Exercise brief: Beginning with the line containing "Where should I click to: Open", transcribe every line exactly down to the last one in the records below, and drop the pictures.

# # # # # # #

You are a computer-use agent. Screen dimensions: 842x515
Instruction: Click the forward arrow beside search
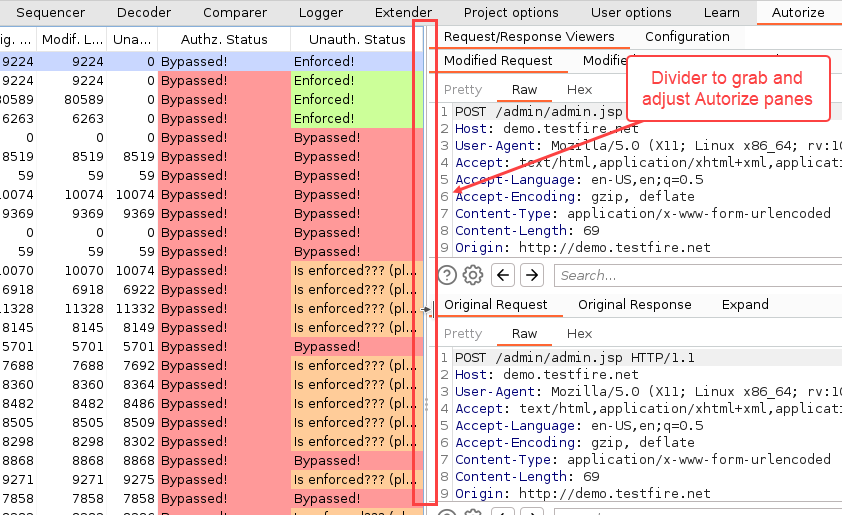(x=532, y=275)
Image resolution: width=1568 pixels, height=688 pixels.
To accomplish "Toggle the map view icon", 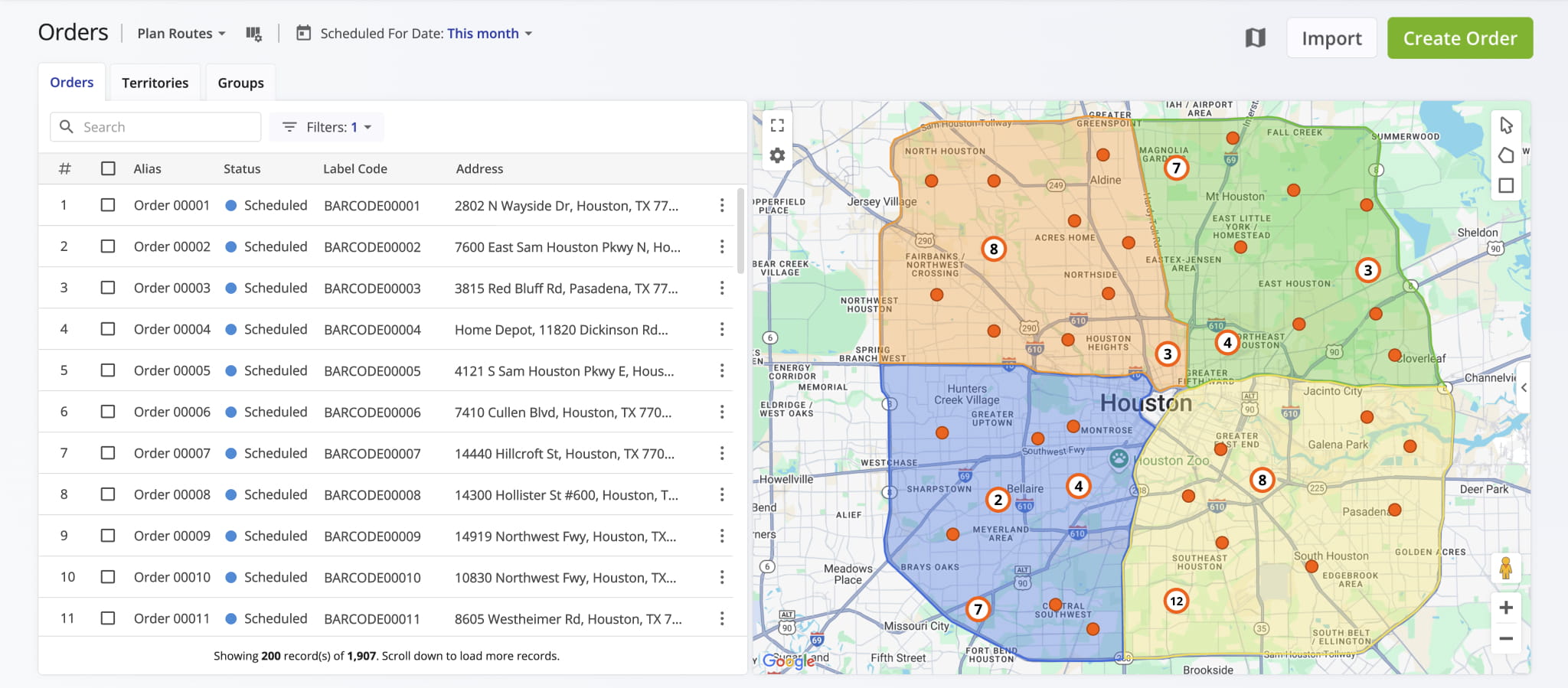I will [x=1255, y=37].
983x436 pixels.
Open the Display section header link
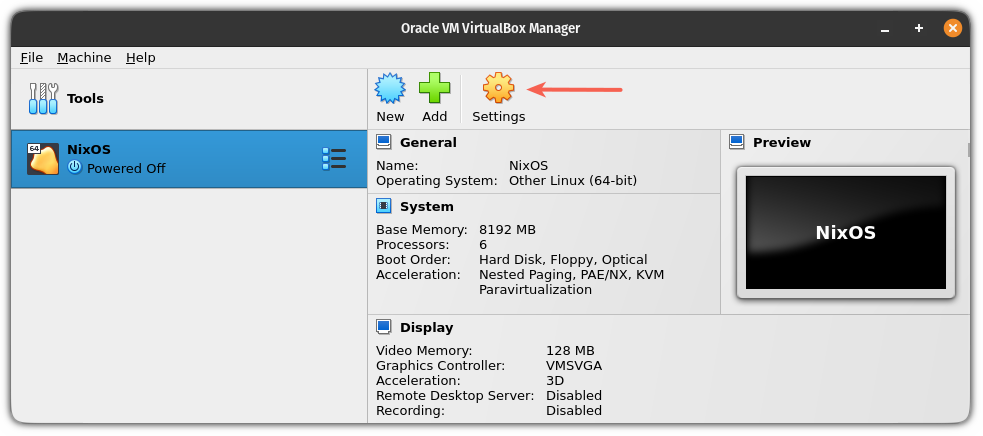click(x=426, y=327)
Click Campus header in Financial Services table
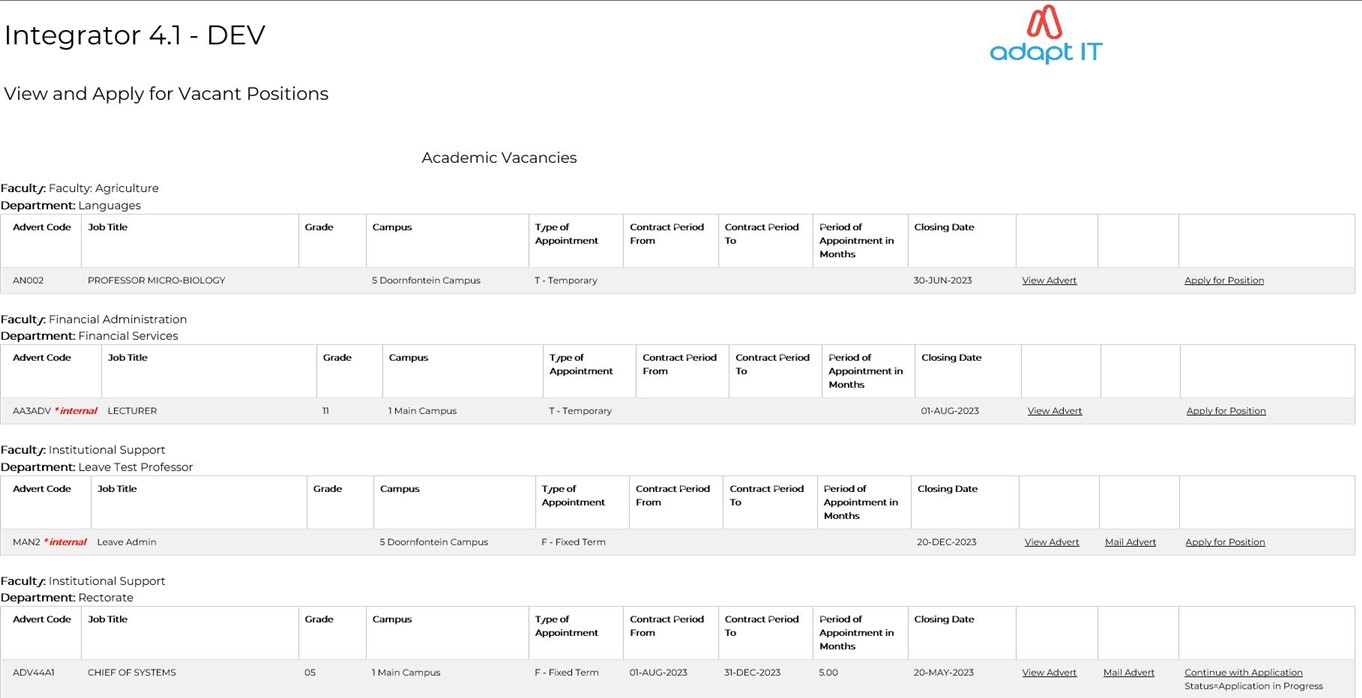The width and height of the screenshot is (1362, 698). tap(408, 357)
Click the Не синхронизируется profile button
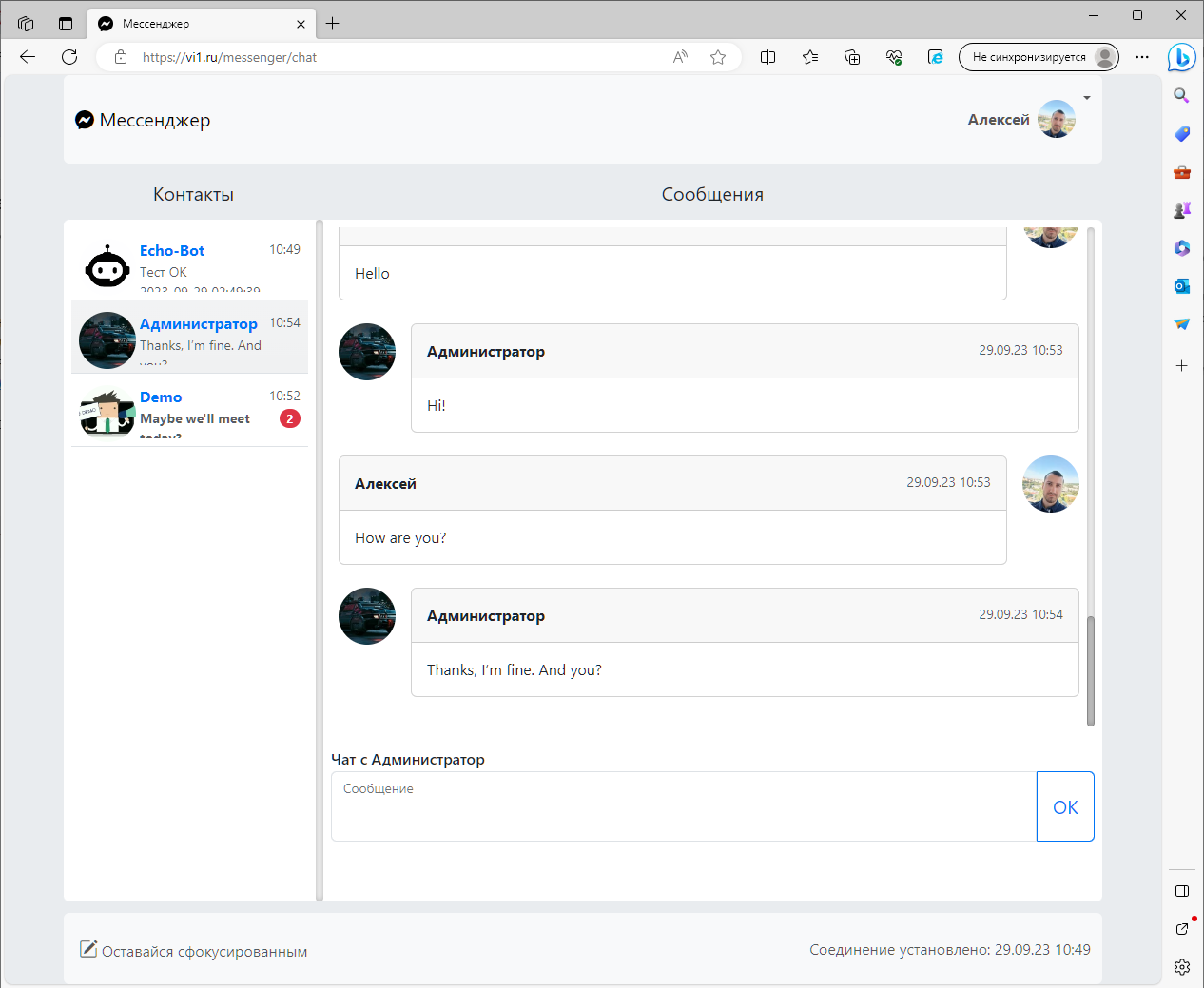This screenshot has height=988, width=1204. 1039,56
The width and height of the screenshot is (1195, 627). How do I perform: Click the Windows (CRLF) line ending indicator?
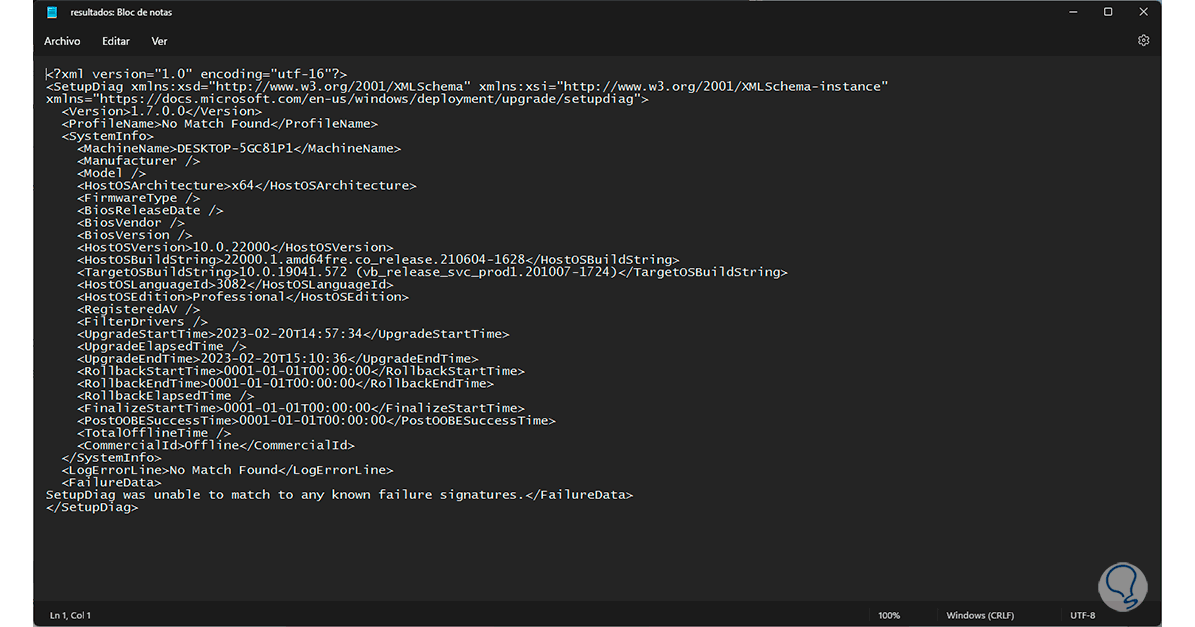(x=980, y=615)

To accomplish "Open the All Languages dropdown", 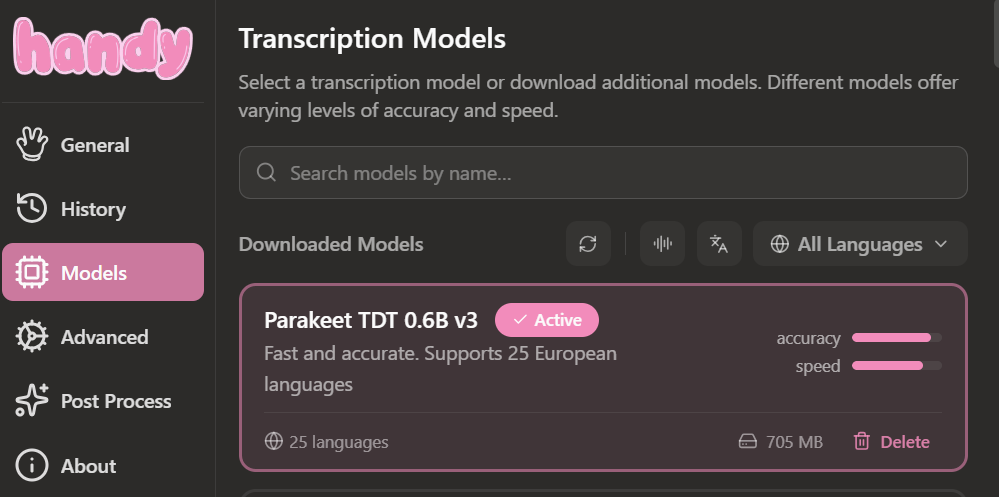I will click(860, 243).
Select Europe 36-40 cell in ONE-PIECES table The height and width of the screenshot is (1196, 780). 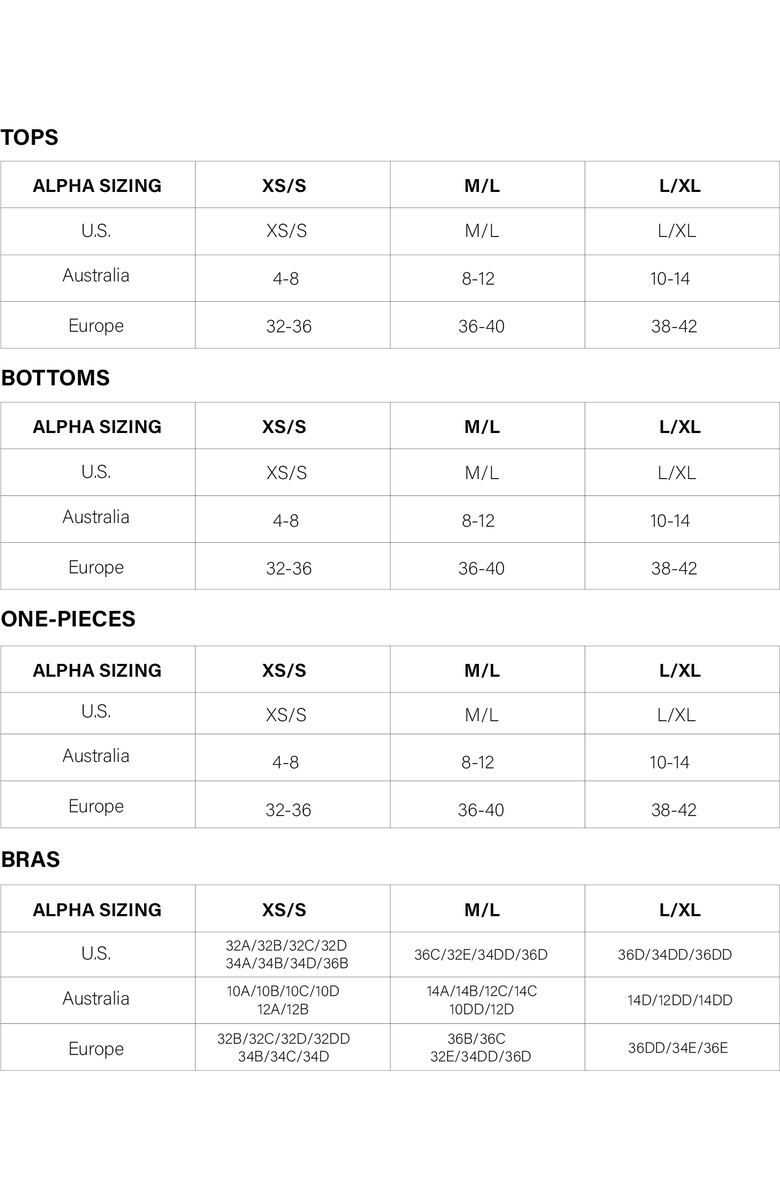481,810
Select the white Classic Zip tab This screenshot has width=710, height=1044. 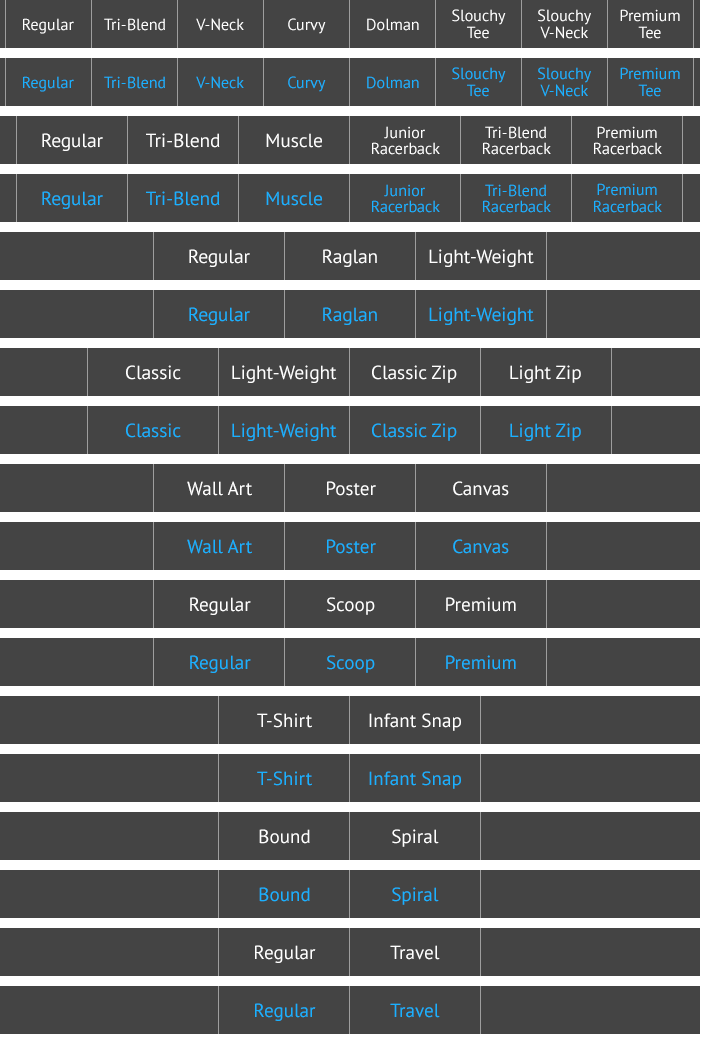pyautogui.click(x=414, y=373)
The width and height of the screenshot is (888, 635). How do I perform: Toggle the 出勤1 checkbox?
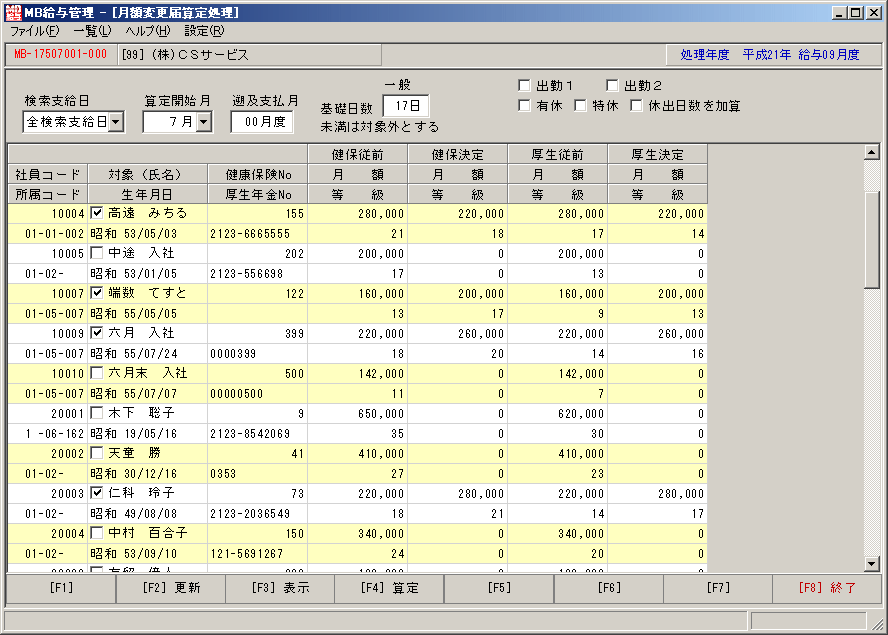[x=524, y=86]
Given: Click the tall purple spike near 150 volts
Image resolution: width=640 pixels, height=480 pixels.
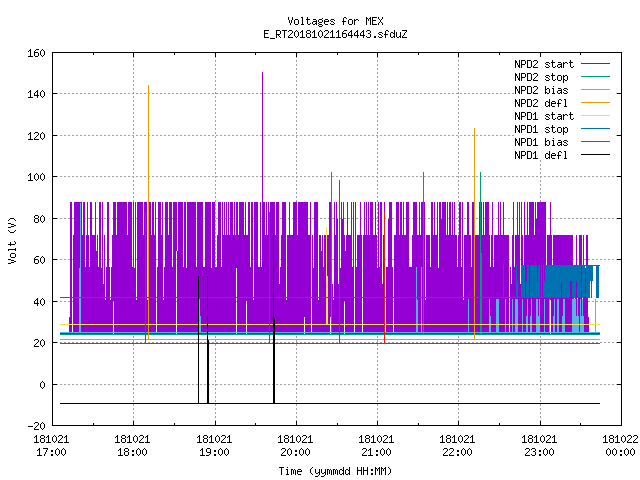Looking at the screenshot, I should coord(262,137).
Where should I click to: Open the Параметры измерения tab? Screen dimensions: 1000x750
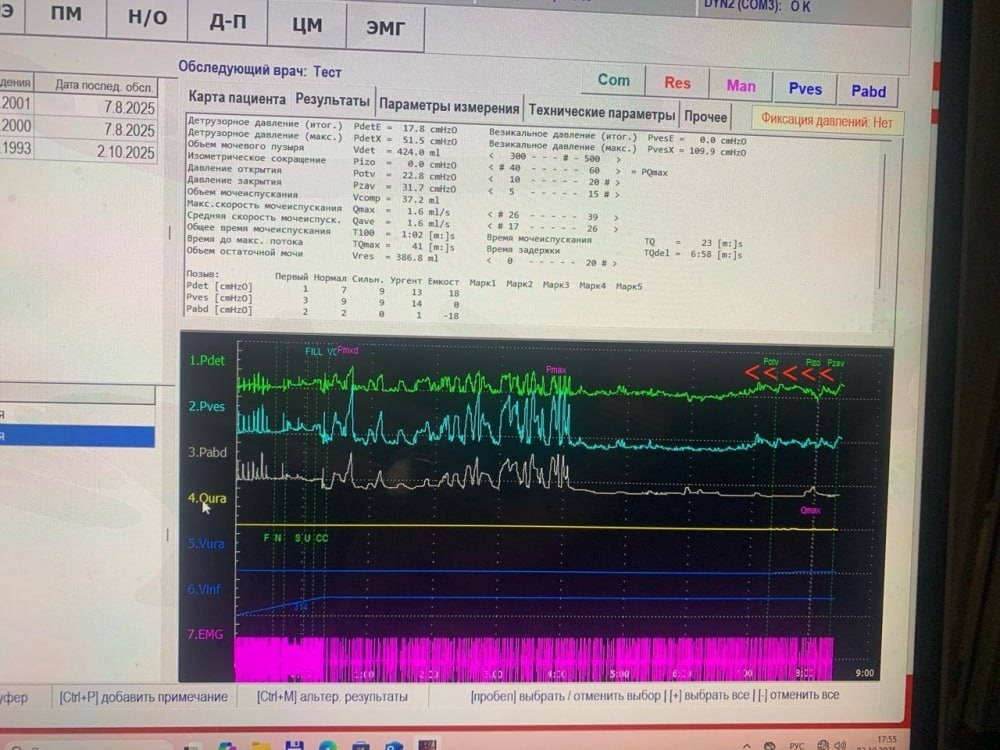[x=449, y=108]
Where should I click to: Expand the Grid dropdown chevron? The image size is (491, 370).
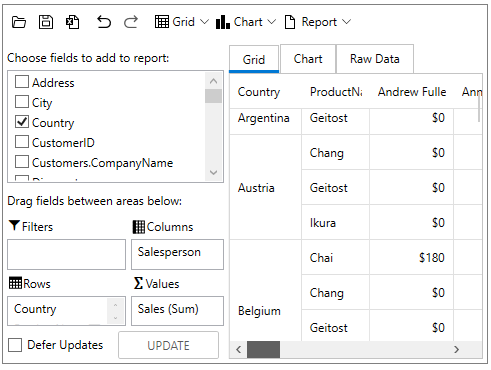pyautogui.click(x=204, y=22)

# # # # # # #

Exercise result:
Where should I click to: Open the Параметры измерения tab? Screen dimensions: 1000x750
[x=449, y=108]
Where should I click to: Expand the Grid dropdown chevron? The image size is (491, 370).
pyautogui.click(x=204, y=22)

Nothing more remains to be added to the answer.